Alison shares her favorite tips for getting perfect borders!

Quick tips for sewing on borders

Hi, I'm Alison and this video is brought to you by Baby Lock. Borders are a great way to finish off a quilt and frame the center design. Today I'm going to share my favorite tips for sewing on borders!

Borders should be in proportion to the size of the finished quilt. As a general rule of thumb, a small wall hanging should have a border of less than 6" while a king-size quilt can handle a 12" to 14" border. Borders that are too wide diminish the quilt center design. To decide how wide to make a border, begin with your finished block size. If your quilt center is made of 4" blocks, try a 4"-wide border.

If you want to change the size of a quilt, avoid adjusting the border only. Unless the change is minimal, widening just the border can make the quilt look out of proportion. Instead, consider adding sashing, pieced borders, or multiple borders to enlarge the finished quilt.

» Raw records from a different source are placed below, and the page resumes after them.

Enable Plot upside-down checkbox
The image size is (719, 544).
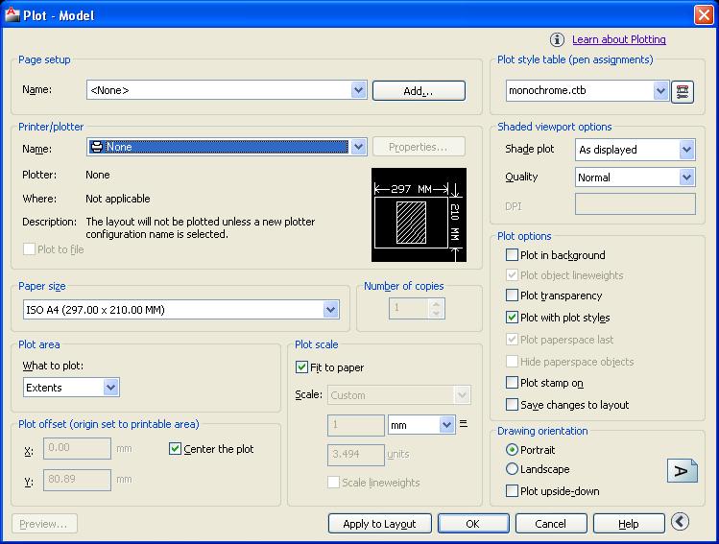512,491
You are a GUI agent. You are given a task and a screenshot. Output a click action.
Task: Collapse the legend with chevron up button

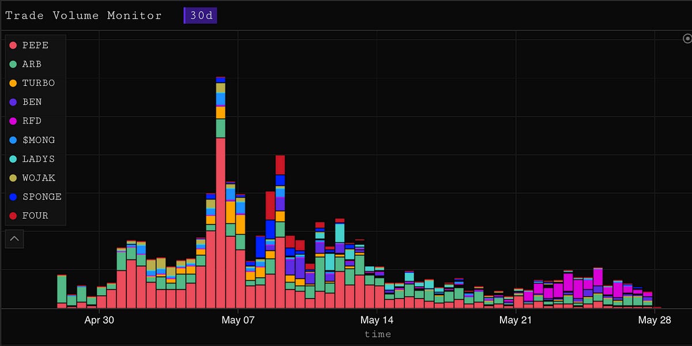point(14,238)
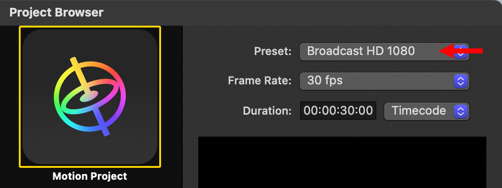Click the red arrow pointing at Preset
This screenshot has width=502, height=188.
click(463, 50)
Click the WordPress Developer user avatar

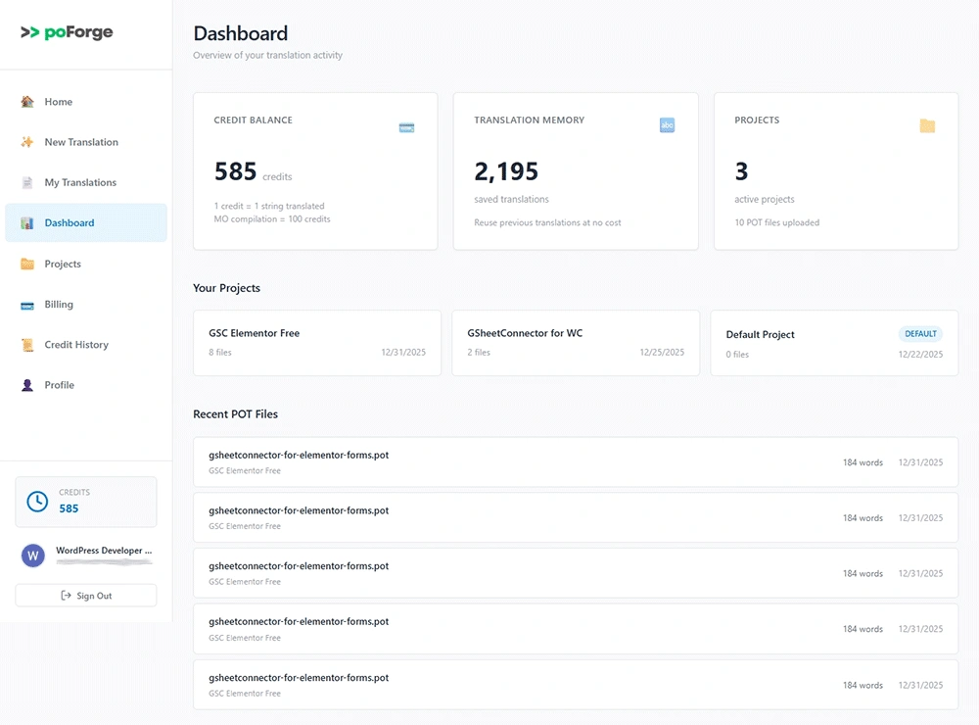click(x=33, y=556)
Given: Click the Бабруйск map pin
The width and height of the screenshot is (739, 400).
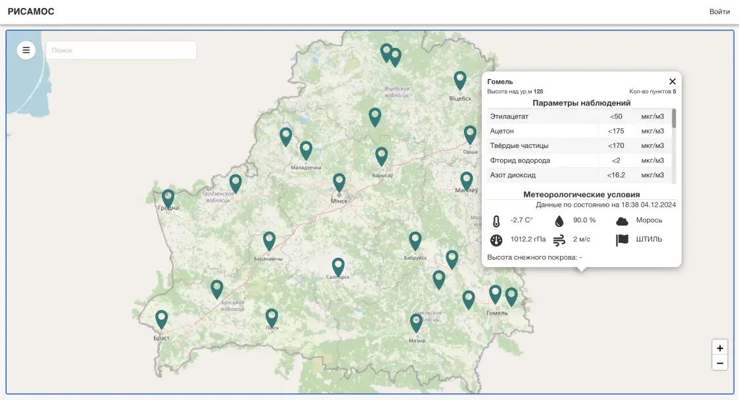Looking at the screenshot, I should coord(415,240).
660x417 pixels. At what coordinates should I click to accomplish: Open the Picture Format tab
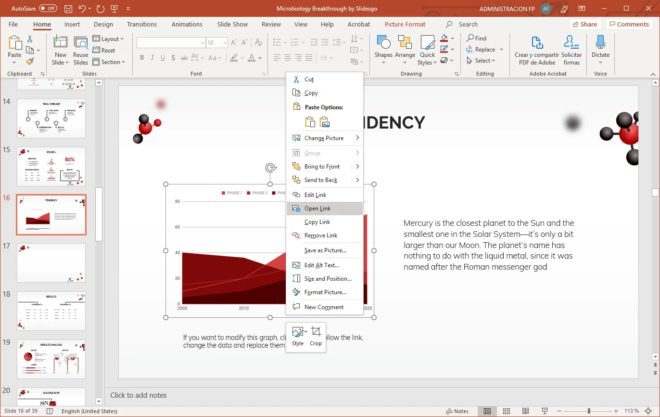coord(405,25)
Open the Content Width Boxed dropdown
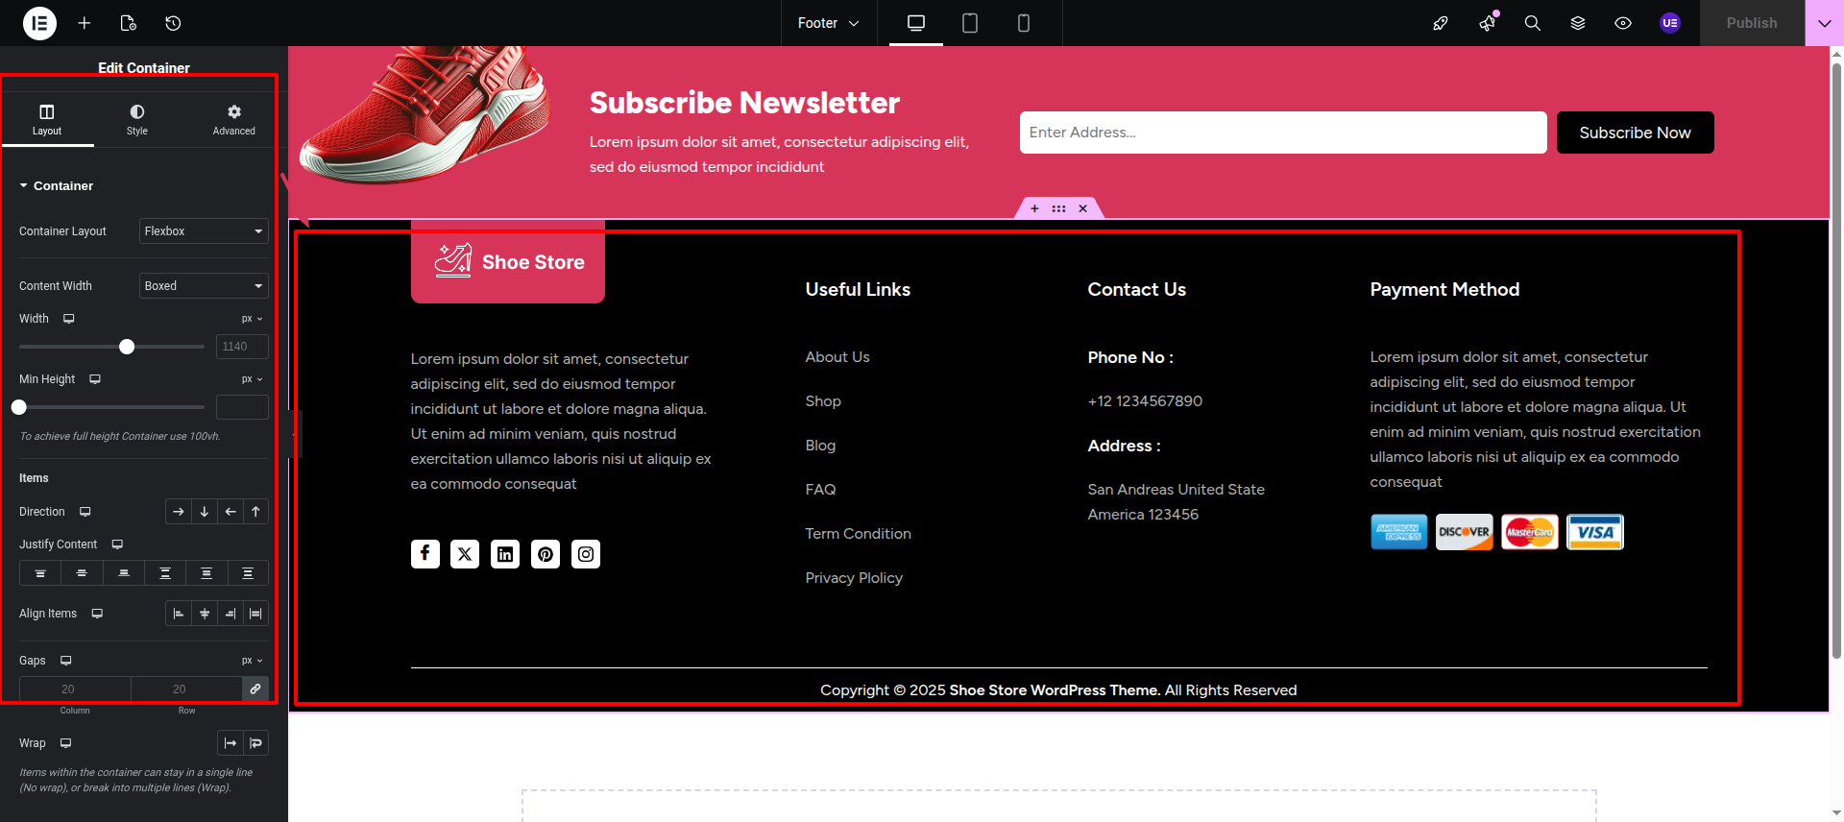1844x822 pixels. click(204, 286)
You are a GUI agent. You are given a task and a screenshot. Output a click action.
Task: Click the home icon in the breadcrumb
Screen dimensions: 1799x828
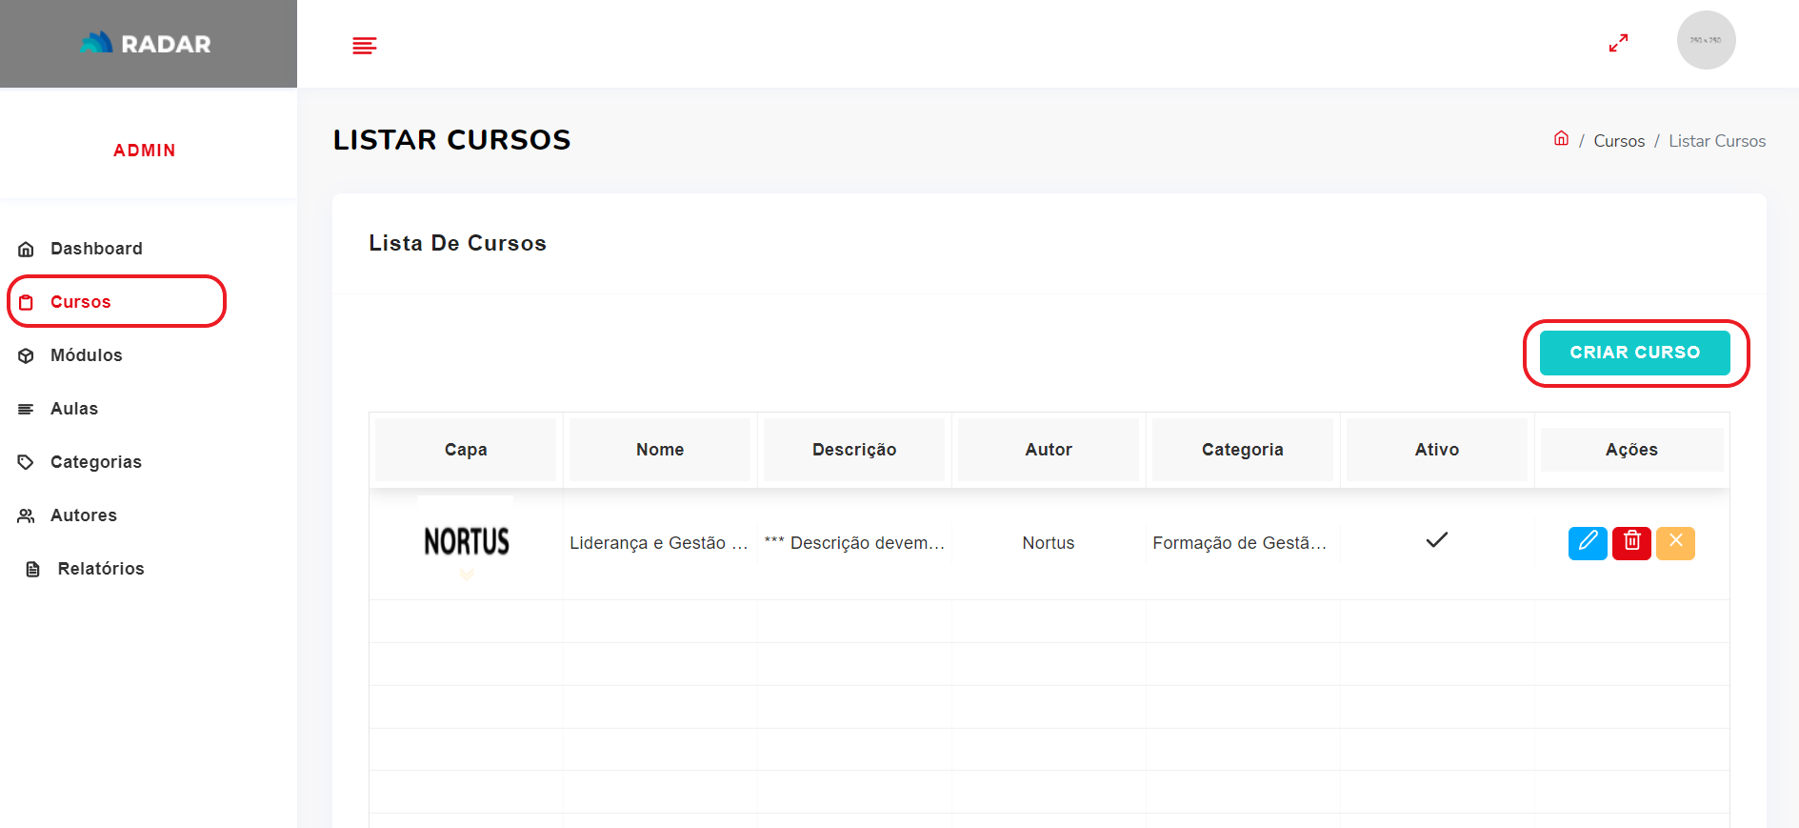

It's always a good idea to wait to cut the borders until the top is finished. Any variations in seam allowance can change the size of the finished top so if you just cut them the size the pattern specifies; your border may be too short or long.

To perfectly fit your borders, first measure the length of your quilt in the center, then on both ends. Hopefully, that number is the same, but if not, take the average and cut your border to that size. Then match up the ends and center point of your border and your top and pin in place. You can do this by folding the border strip in half and finger-pressing to find the center, and doing the same with the quilt top; then align those marks. If the border is slightly larger or smaller than your top, you can ease in a little bit of difference by putting the longer edge facing down toward the machine. The machine's feed dogs will pull the longer section through the machine slightly faster than the top to even out small variations in size.

Sew with your quilt top facing up if possible. Since you'll see the seams of the quilt top while sewing the border on, you can make sure no seams get twisted as you sew and cause unnecessary bulk while quilting.

To prevent wavy borders, make sure you're pinning your borders on. Quilt tops are heavy and can pull or drag while sewing borders on, which can cause uneven seams. If you're pinning and stopping with your needle down to adjust as needed, you'll keep a consistent ¼" seam the whole way.

Borders help frame your central quilt design and can also make the quilt larger! Add one (or more) borders beautifully by following these tips.